§ **Text excerpt**
##############################
The body that has become one with the body of the nation must constantly be warding off threats at maiming, death. Mussolini fought innumerable sword duels. He had car wrecks in which he was miraculously unhurt; a plane crash from which he escaped with only a scratched face and a twisted knee; not to mention the multiple assassination attempts and near-attempts—including one in which the would-be assassin, who had been chosen by lot in a drawing held by a group of anarchists, came and confessed everything to Il Duce, handing him the Beretta that would have been the murder weapon; another by a sixteen-year-old boy whose bullet merely passed through Mussolini’s sash, although the crowd lynched the boy on the spot, tore his body apart and paraded it piecemeal through the city of Bologna. A bomb bounced off Mussolini’s car in the Portia Pia in Rome, injuring eight bystanders, but leaving Il Duce unhurt, consolidating the impression that no harm could befall him. When Violet Gibson, a mad Irishwoman, made her assassination attempt and, although she was less than a foot away from him, managed to do no more than graze his nose with a bullet, Pope Pius XI declared Mussolini was “clearly protected by God.” 
          Although poor Benito, in the wake of Violet’s attempt, had to go off to Libya—Italy’s Fourth Shore—with an enormous bandage on his nose, looking a bit like Lou Costello after one of his scrapes, perhaps in Abbott and Costello in the Foreign Legion or Abbott and Costello Meet the Mummy. He stood beneath the wall above the piazza at Tripoli, where an image of himself a thousand times life size, black on the white wall, scowling in his warrior’s casque, glared down, reviewing the uniformed, barefoot native troops giving the Fascist salute, followed by a regiment of camel-riders. 
          MUSSOLINI HOLDS ITALY IN HIS HAND, read the headline in the New York Times, reporting on his return from Libya, with a subhead: “Attempt on His Life Has Added a Glamour of Martyrdom to the Former Idolatry.”

But oh, how the mad torment him! Violet, lousy shot, failed assassin, variously described as “demented,” “a half-mad mystic,” and “a crazy Irish spinster,” whose mother, the dowager Lady Ashbourne, had previously appealed to the British Board of Control of Lunacy for help with her errant daughter. Violet had appeared unthreatening enough—perhaps protected by the cloak of invisibility thrust over the shoulders of women over fifty—to get within eight inches of Il Duce and fire off her shot. And then there was Ida Dalser, an inconvenient early wife, who had to be judged insane and shut up in a lunatic asylum, as was their inconvenient progeny, Albino Benito Bernardi, né Albino Benito Mussolini, who in 1942 died in the madhouse at Mombello, after a series of insulin shock treatments. Albino was buried in an area set aside for the corpses of the insane in the local cemetery, his grave marked only with the number 931.
##############################
§ **What you will do**
a) Answer these questions from the Mussolini passage:
(i) Who declared that Mussolini was "clearly protected by God"?
(ii) What headline did the New York Times run about his return from Libya?
(iii) What marked Albino Benito Bernardi's grave?
b) Carry on the Mussolini passage from its last sentence, keeping its voice and tone.
The data that follows has no connection to the Mussolini passage.
##############################
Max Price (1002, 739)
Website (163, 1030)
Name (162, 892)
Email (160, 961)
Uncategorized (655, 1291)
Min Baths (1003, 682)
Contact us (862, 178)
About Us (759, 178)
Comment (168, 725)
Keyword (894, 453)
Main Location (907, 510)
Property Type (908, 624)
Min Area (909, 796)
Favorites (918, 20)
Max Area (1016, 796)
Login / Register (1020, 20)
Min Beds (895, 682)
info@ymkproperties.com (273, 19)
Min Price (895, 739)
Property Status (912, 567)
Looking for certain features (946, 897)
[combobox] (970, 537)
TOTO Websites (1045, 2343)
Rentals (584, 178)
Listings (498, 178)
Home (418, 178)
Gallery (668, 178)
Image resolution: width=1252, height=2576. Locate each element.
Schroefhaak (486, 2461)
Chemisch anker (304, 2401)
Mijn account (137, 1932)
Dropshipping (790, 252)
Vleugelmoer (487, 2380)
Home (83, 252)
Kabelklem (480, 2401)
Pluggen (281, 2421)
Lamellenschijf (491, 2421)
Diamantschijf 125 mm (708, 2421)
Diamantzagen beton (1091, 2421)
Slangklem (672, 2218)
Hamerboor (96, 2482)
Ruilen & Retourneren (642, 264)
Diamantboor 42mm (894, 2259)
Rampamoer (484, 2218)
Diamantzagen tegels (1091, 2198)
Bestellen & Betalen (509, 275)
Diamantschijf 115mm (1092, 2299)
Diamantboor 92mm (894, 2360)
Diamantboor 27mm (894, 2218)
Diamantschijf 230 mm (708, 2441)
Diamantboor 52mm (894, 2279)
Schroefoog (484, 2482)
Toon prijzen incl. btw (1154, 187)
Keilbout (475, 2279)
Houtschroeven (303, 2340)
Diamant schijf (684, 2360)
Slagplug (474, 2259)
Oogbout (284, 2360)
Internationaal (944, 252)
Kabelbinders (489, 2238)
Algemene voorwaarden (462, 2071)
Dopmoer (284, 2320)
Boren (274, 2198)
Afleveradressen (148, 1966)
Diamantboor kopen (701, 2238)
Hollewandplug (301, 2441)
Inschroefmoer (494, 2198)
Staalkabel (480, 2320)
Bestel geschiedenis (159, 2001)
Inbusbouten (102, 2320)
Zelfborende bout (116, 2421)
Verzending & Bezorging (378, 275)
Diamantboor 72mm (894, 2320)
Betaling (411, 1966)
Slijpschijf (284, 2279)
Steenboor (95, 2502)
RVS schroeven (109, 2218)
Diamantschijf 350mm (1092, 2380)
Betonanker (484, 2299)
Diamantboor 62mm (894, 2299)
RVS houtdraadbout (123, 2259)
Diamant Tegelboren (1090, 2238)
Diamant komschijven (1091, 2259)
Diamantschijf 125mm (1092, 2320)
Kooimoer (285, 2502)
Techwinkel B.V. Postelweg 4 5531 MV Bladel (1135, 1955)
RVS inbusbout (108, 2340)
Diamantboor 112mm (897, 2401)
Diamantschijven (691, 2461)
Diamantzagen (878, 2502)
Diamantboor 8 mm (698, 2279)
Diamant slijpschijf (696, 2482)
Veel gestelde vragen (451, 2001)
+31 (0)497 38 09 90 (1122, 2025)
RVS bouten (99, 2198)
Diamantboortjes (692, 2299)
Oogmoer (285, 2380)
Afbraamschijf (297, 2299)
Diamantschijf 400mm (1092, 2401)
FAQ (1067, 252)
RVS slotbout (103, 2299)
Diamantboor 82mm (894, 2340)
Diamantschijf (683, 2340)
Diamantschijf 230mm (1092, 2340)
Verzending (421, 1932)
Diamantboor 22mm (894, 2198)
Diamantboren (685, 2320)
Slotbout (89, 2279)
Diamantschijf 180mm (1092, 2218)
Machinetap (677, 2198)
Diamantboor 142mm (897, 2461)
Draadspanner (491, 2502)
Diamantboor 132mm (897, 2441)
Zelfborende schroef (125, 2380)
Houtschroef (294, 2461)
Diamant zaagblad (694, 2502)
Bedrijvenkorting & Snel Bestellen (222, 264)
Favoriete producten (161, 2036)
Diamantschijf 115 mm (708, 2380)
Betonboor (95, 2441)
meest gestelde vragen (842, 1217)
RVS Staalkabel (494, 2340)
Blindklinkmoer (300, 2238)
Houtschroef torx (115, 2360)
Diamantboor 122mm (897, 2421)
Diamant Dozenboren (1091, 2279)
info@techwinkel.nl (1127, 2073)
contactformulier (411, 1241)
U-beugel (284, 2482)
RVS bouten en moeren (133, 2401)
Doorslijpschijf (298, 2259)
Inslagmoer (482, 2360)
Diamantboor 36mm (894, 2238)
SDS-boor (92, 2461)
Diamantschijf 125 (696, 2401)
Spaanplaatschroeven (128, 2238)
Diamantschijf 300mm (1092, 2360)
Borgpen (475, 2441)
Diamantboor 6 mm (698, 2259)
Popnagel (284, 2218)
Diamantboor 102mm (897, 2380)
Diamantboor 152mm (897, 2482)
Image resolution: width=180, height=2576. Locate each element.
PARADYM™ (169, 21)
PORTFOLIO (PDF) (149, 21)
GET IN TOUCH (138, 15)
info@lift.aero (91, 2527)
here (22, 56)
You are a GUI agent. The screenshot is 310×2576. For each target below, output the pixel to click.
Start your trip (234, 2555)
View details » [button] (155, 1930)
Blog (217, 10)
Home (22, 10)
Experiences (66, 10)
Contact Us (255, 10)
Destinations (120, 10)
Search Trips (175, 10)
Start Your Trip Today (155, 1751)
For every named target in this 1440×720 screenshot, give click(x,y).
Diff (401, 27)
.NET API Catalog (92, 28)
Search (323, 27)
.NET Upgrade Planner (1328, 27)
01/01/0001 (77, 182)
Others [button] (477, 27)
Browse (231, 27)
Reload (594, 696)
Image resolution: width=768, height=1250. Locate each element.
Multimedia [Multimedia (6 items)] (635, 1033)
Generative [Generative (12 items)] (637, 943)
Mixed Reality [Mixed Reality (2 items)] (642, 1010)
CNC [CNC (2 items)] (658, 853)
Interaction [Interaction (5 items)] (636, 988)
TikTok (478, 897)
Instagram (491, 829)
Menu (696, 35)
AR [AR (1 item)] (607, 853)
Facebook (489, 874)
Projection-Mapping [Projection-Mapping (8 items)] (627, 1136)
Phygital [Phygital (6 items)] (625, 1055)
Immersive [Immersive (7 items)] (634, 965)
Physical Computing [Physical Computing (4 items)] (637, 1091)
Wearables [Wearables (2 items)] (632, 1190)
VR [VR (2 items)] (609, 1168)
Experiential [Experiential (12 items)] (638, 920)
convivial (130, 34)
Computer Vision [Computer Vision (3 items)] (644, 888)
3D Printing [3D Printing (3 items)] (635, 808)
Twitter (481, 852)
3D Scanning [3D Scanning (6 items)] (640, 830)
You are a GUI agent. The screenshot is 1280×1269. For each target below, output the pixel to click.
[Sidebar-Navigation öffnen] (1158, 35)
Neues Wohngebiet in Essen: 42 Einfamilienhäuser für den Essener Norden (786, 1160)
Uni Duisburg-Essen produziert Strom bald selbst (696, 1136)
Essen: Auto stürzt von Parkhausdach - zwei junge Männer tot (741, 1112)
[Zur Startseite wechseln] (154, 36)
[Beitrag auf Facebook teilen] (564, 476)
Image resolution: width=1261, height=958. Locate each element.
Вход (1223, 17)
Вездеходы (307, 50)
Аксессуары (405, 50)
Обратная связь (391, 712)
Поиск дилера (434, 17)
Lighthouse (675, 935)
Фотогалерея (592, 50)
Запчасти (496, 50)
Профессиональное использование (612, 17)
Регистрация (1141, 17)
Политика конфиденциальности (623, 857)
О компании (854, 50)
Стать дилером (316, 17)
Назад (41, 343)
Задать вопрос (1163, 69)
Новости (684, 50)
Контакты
##############################
§ **Set of answers**
a)
(i) Pope Pius XI
(ii) MUSSOLINI HOLDS ITALY IN HIS HAND
(iii) Only the number 931

b)
In “Imperial Rome Reborn,” in the March 1937 issue of National Geographic, the author writes of being shown mosaics glorifying physical training and the ruins of Caracalla’s baths. “Vast in size and equipped with every luxury then known, they marked  beginnings of Rome’s fall. Here men accustomed to hard campaigning grew soft on enervating pleasures.”
          “A nation exists not only because it has a history and territory, but because human masses reproduce from generation to generation. The alternative is servitude or the end,” Mussolini wrote.
          He also wrote, in his autobiography: “I caught her on the stairs, throwing her into a corner behind a door, and made her mine. When she got up weeping and humiliated, she insulted me by saying that I had robbed her of her honor and it is not impossible she spoke the truth. But I ask you, what kind of honor can she have meant?”  
          In 1926, a punitive tax was passed on unmarried men. In 1931, homosexual acts between men were outlawed. “Impeding the fecundity of the Italian people” became a crime, and at times was prosecuted by the government. 
          Carlos Scorza, the ras (the title was adapted from the Ethiopians, for no reason I have ever been able to fathom) of Lucca said, “Society today despises deserters, pimps, homosexuals, thieves. Those who can but do not perform their duty to the nation must be put in the same category. We must despise them. We must make the bachelors and those who desert the nuptial bed ashamed of their potential power to have children. It is necessary to make them bow their foreheads in the dust.” The mayor of Bologna put it a bit more crudely: “Screw and leave it in! Orders of the Party.”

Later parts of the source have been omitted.